Home » Immigration » UK » Family » Fiancé/e
Fiancé/e of an UK Citizen, permanent resident or EU Citizen

The requirements for immigration to UK as a Fiancé/e’s are very similar to the rules for married couples. You may wish to consider very carefully whether it is best to marry first and then apply for entry as this will avoid the necessity of making a fiance/e application and then a second application to remain as a spouse. However, please note that it is no longer possible for most visitors to change status to a spouse visa. 

this is from Immigration to UK - Fiancé/e

Help! Would it be better for me to change tack and marry in Egypt and then apply to live in the UK together??


----------



## gerhardme1954 (Jul 6, 2011)

Nobody is going to tell you this, but this legislation is there to protect you (you may not be happy with that). The British Border Control Authority does not have good statistics as it pertains to the Middle East (you spring to mind), the Eastern European countries (the lads spring to mind)
Practically they are actually saying to you, you want? you jump, meaning you get married in Egypt, then apply! (with all the no guarantees that comes with that!)

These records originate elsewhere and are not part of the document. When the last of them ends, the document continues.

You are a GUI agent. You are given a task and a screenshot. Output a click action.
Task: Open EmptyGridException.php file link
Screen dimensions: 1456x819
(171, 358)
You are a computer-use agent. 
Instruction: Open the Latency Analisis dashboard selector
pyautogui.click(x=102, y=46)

Through this process they get the change to really check him out, but that does you no good because you and the authorities have two different objectives.


----------



## sunbird (Apr 13, 2011)

gerhardme1954 said:


> Nobody is going to tell you this, but this legislation is there to protect you (you may not be happy with that). The British Border Control Authority does not have good statistics as it pertains to the Middle East (you spring to mind), the Eastern European countries (the lads spring to mind)
> Practically they are actually saying to you, you want? you jump, meaning you get married in Egypt, then apply! (with all the no guarantees that comes with that!)
> 
> Through this process they get the change to really check him out, but that does you no good because you and the authorities have two different objectives.

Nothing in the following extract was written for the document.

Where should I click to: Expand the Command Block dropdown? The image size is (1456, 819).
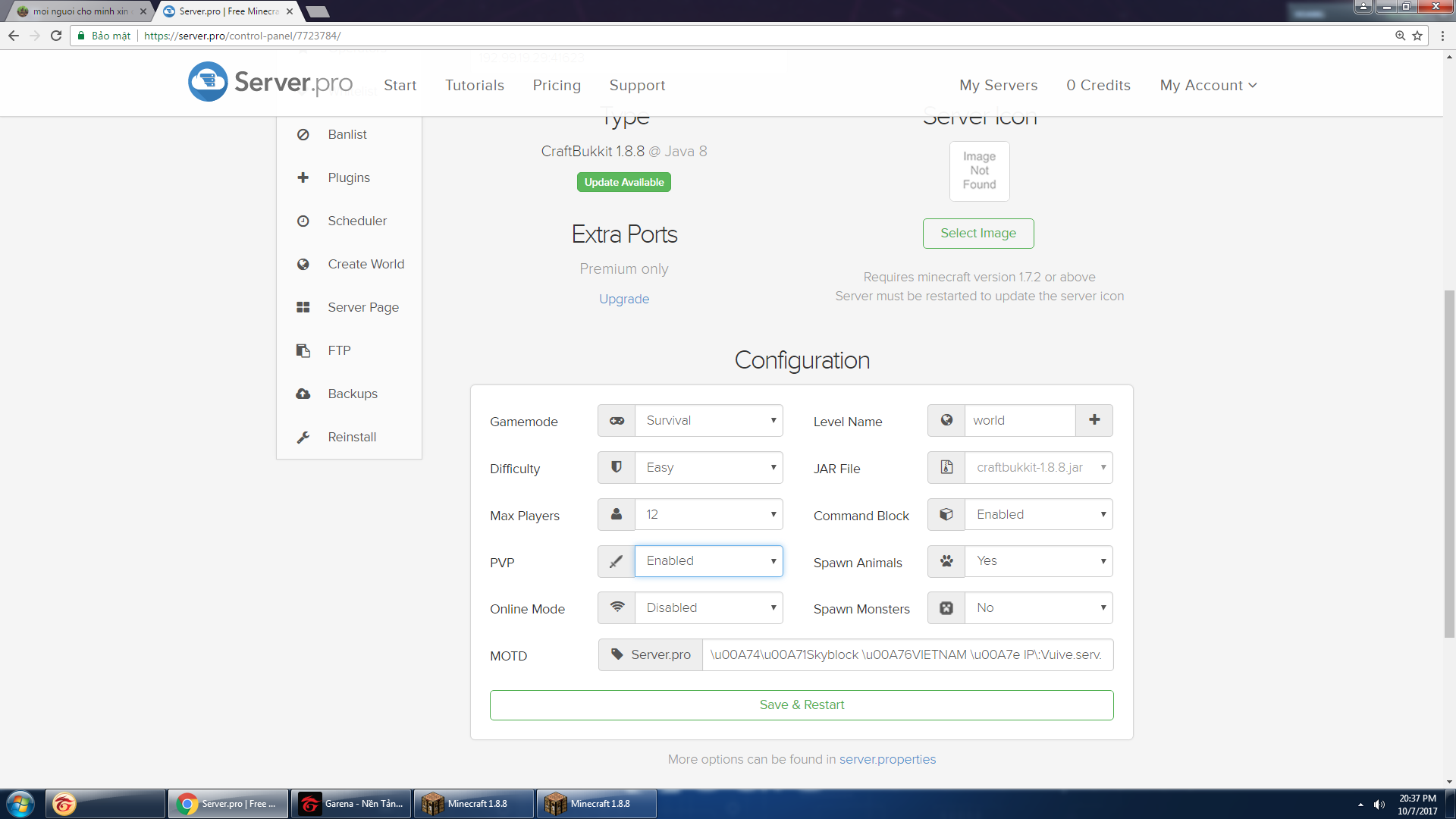(x=1038, y=514)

Hmmm.... yes I see your point gerhardme, thanks. Dunno what to think really except that all of this is mega stressful...


----------



## gabe2010 (Aug 9, 2011)

Sunbird. Wish you all the luck in the world. Hope this does not turn into yet another tragedy, leaving a girl heart-broken and penniless .


----------



## firstfossil (Apr 16, 2011)

£650 for solicitors? You yourself could go to the worldbridge website and do most of the application online for him. Since the decision is made by the embassy, not an Egyptian civil servant, I don't see how these solicitors can help.


----------



## sunbird (Apr 13, 2011)

firstfossil said:


> £650 for solicitors? You yourself could go to the worldbridge website and do most of the application online for him. Since the decision is made by the embassy, not an Egyptian civil servant, I don't see how these solicitors can help.


thanks


----------



## sunbird (Apr 13, 2011)

gabe2010 said:


> Sunbird. Wish you all the luck in the world. Hope this does not turn into yet another tragedy, leaving a girl heart-broken and penniless .


alreadty penniless and it's nothing to do with having an overseas fiance.....or getting help from a solicitor. Thanks for the good luck wishes anyway. Appreciated.


----------